** TO DO **
Filter the records for "Start" and keep each line that has it.

[Saved entries]
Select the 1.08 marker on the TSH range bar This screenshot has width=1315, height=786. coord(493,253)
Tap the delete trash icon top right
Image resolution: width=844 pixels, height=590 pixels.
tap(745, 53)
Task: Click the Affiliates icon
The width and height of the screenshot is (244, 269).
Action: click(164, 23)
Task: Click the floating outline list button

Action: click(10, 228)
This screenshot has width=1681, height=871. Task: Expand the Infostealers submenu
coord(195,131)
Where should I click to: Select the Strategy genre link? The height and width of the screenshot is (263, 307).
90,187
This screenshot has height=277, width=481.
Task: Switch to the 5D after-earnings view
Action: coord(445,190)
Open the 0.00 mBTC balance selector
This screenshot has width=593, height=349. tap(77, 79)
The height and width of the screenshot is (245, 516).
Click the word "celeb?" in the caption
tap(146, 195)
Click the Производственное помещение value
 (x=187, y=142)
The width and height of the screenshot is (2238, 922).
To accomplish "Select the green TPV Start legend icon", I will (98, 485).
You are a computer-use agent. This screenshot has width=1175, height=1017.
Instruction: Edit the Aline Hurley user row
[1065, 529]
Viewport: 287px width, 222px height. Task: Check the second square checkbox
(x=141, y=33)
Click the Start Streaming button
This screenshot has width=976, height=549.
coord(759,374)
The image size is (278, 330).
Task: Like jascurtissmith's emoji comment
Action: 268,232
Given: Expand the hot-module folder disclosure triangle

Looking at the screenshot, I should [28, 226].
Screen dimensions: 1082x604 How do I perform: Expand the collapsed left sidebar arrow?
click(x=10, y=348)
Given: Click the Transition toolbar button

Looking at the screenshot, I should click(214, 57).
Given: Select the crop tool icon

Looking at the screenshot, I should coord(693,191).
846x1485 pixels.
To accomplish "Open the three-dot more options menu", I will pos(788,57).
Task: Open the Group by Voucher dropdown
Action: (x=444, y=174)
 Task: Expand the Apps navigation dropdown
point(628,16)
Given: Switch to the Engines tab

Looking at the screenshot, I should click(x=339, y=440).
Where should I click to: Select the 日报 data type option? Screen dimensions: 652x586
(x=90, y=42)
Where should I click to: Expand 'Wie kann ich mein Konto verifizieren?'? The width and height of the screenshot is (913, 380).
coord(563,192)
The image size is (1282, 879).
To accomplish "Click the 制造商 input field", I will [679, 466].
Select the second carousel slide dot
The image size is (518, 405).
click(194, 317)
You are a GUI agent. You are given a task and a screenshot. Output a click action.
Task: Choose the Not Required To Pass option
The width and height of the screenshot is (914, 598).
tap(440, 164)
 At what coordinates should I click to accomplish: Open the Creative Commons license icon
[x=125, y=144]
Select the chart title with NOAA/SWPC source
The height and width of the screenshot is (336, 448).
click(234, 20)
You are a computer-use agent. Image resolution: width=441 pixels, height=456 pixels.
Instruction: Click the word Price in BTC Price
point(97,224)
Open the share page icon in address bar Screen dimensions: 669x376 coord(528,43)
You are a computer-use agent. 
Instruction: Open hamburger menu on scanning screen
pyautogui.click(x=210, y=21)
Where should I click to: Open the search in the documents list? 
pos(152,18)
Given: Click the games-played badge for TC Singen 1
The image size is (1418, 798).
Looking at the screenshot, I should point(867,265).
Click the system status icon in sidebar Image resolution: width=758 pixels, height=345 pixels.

** RESPONSE AREA **
To accomplish "Select the green TPV Start legend icon", I will (98, 485).
Click the Start Streaming button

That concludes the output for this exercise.